Periodic Trends in Chemistry

1. Definition and Importance of Periodicity

• Periodicity: recurrent patterns observed across periods and groups in the periodic table.
• Physical Properties:
  • Influence boiling points, melting points, and atomic/ionic sizes.
  • Facilitate predictions about density and thermal conductivity.
• Chemical Properties:
  • Affect reactivity, electron affinity, and ionisation energy.
  • Impact elements' stability and bonding capabilities.

---

2. Arrangement of the Periodic Table

• Overview:
  • The table is organised into periods (rows) and groups (columns) to reflect elemental properties.
  • This layout aids in predicting trends in properties across various elements.
• Historical Context:
  • Dmitri Mendeleev: Created the initial structured arrangement by atomic weight, forming the foundation for the modern periodic framework.
  • Did you know?

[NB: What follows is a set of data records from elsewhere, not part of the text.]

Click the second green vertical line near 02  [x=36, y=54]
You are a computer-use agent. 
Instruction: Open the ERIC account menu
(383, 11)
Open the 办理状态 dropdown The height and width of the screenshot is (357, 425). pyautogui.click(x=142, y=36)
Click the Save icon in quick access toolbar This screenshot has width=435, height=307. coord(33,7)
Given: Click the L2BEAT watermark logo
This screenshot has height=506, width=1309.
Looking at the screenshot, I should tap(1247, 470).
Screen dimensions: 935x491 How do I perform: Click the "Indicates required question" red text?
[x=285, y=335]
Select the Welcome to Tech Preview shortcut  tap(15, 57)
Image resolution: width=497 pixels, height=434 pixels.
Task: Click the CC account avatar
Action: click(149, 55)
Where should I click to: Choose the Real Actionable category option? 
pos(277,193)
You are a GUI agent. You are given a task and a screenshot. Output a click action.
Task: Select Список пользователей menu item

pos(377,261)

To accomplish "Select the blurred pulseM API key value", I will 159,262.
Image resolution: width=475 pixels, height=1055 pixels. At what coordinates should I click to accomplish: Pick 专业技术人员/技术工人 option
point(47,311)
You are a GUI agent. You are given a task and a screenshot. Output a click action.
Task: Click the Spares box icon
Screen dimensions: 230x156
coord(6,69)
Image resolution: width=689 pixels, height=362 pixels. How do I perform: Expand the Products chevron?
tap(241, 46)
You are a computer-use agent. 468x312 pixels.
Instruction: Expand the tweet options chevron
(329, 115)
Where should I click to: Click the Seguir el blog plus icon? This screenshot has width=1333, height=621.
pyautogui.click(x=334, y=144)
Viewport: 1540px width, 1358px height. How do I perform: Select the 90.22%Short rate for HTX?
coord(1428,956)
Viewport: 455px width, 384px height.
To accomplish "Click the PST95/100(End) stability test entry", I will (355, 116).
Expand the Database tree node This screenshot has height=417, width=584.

Mendeleev's insight has profoundly shaped our understanding of element prediction.

---

3. Electronic Configurations and State of Matter

• Electronic Configurations:
  • Denotes the distribution of electrons around an atom's nucleus.
  • Determines an element's state at room temperature.
  • Example: Sodium (Na): $1s^2 2s^2 2p^6 3s^1$
• States of Matter:
  • Solid: Atoms are closely packed, e.g., Iron (Fe).
  • Liquid: Atoms allow fluid movement, e.g., Mercury (Hg).
  • Gas: Atoms are widely separated with high energy, e.g., Chlorine (Cl).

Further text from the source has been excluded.